Slashdot Mirror


AMANDA Maps Cosmic Neutrinos

Uosdwis writes "Remember those 'little neutral ones', neutrinos? You know those little guys have no charge, are invisible and just about no mass. Well a University of Wisconsin-Madison professor has created an array, burried in the antarctic, to detect them with help from the National Science Foundation and produced a map of nuetrinos in the cosmos. A different method than the tau neutrinos found a few years ago, and show the 'natural' neutrinos are at a higher energy level."

1 of 19 comments (clear)

  1. Yes and no. by rjh · · Score: 5, Informative

    Yes and no. Yes, neutrinos are created in many kinds of nuclear reactions, and yes, they do travel at lightspeed with some awe-inspiring ability to travel clear through anything, and yes, they could be used for SETI; but no, nobody's going to be using them for SETI.
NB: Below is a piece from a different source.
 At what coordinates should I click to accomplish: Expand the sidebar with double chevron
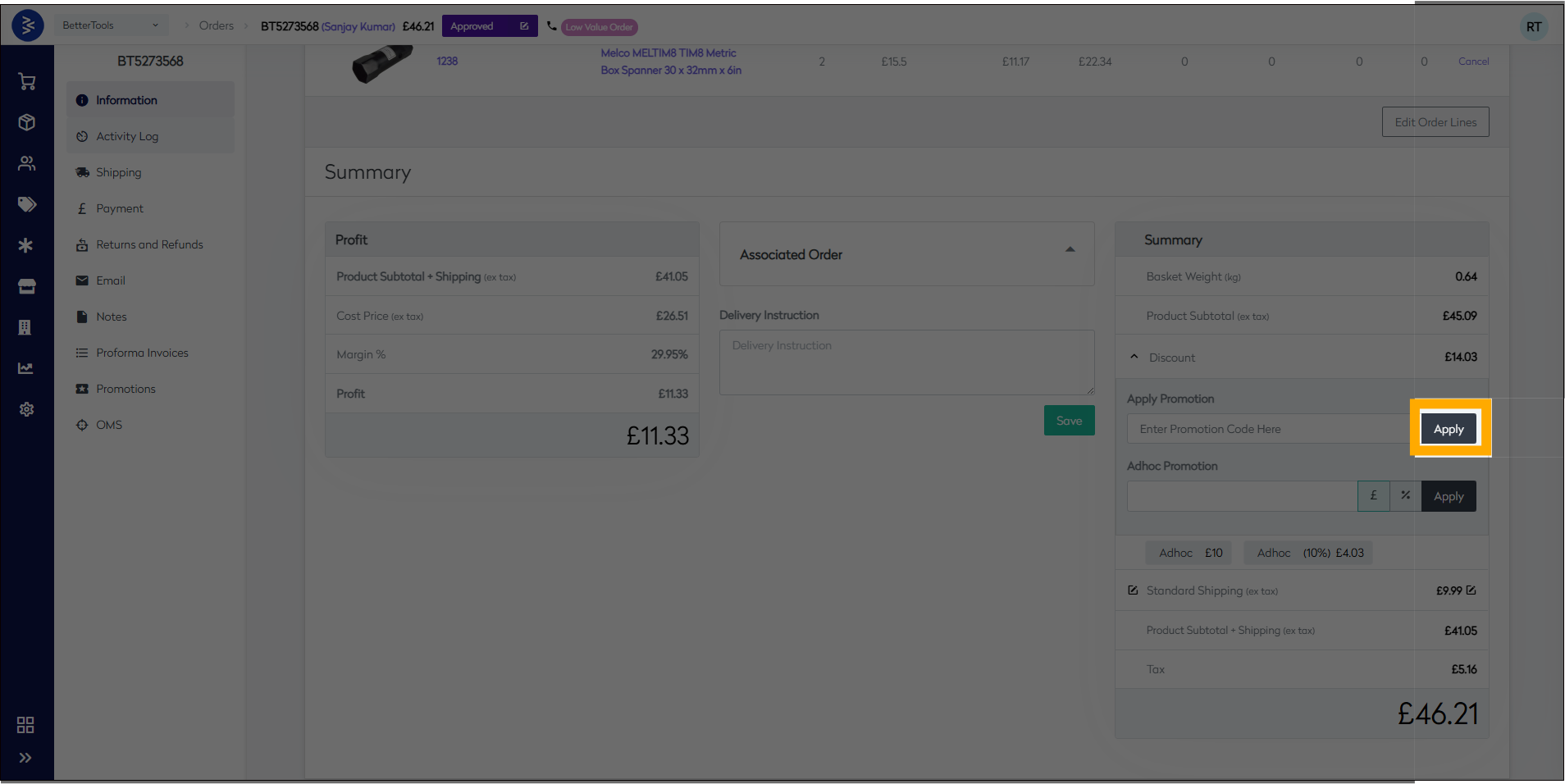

    The reason for this is any civilization advanced enough to have fission--much less fusion, MAM, quark-gluon conversion or other exotic energies--is first going to progress through a much lower-tech level, during which point their civilization is going to glow like a supernova in certain bands of the electromagnetic spectrum. (Earth, for instance, far outshines the Sun in several wavelengths.)
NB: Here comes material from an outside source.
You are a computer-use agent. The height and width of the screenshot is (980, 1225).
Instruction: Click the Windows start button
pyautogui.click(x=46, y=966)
    Rather than peek at the cosmos with a neutrino telescope to see the (relatively small) signatures of an individual fusion reactor here or there, it makes more sense to look at the cosmos with radio-astronomy tools to look for planets that are brighter than stars. Find one like that, and dollars to donuts says it's got intelligent life.

    To give you an idea of just how quiet the cosmos is... if you were to stand on Pluto and turn on a cell phone, you'd create a radio signal so loud it would drown out literally everything in the night sky (at least on its band). It's quiet out there.